The Girl With Two Lovely Knees (that’s what we call her now, since her second surgery this winter) started school when “whole language” was the Thing To Do in early literacy. The baby known as Phonics had, at that point, been thrown out with the bathwater, and primary reading focused on teaching children to read using a combination of word recognition and cues. Something like this:

If this word is “cat” and this word is “food” then this word must be “eating” or “ate”.

Their books, of course, had pictures, to help you conclude that, yes, in fact, the cat was eating the food, rather than throwing it, cooking it or poisoning it.

Since then, Whole Language has mostly gone “out”, the bathwater has been retreived, and the value of learning to read through phonics has been recognized.
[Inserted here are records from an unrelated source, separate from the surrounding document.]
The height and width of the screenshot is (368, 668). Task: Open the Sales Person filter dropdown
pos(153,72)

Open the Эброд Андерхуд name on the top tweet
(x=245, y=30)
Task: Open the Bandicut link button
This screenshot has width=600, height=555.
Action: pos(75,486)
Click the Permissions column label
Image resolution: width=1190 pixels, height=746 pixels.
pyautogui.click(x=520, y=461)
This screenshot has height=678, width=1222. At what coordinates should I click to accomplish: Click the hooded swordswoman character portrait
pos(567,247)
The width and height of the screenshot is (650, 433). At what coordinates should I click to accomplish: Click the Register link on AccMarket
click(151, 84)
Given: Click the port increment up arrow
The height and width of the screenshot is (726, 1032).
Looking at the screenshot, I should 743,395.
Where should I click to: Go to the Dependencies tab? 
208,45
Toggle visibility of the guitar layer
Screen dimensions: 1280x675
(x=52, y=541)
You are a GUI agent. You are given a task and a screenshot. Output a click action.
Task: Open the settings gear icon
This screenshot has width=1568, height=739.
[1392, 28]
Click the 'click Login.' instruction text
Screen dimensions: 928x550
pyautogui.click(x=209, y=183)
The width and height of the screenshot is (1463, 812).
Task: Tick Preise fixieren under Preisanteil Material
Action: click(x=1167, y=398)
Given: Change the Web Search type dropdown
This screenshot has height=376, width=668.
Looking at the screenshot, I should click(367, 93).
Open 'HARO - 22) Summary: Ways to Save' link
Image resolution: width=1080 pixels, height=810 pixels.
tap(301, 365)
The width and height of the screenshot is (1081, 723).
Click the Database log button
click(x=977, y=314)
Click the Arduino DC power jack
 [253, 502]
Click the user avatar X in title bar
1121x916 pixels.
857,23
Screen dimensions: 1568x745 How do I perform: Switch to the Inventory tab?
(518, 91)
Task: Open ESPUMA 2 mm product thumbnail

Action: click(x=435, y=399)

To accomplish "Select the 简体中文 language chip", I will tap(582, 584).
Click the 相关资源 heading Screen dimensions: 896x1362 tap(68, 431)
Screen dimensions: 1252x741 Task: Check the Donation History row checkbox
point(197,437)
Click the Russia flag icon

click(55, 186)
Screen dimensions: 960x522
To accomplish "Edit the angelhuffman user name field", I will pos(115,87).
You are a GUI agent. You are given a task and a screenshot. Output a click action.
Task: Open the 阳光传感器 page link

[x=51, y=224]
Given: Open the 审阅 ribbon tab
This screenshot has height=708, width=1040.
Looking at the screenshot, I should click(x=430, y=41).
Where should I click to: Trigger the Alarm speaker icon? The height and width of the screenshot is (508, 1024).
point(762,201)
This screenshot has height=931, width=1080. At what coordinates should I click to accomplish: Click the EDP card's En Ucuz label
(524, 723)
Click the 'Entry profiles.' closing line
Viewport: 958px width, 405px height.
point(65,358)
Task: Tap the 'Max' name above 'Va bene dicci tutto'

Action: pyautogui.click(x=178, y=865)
Side note: When she was halfway through Grade One, I bought Hooked On Phonics and filled in the gaps at home.

Recently, I’ve been teasing her that her early experiences with Whole Language don’t appear to have done her any good in hearing things properly either.

For years, I used a phrase when the kids were in a particularly complaining mood: Don’t hassle me with your sighs, Chuck. It’s a phrase from the Peanuts cartoon, Peppermint Patty used to say it to Charlie Brown frequently. It wasn’t until just a year or so ago that Knee Girl realized I wasn’t saying, “Don’t hassle me with your SIZE, Chuck.”

When questioned, she admitted that her version didn’t make any sense, but that I’m often a mystery to her anyway, so she didn’t worry too much about it.

And just a few months ago, I used the phrase “Fish or cut bait.” From the backseat, she said, “Fish are good plate?”

Turns out, we’re all prone to what they call “aural malapropisms.”  Hence this article I saw on Sympatico today:

http://inmusic.ca/photos/themes/Articles/misheard_lyrics

What song lyric do you always mis-hear?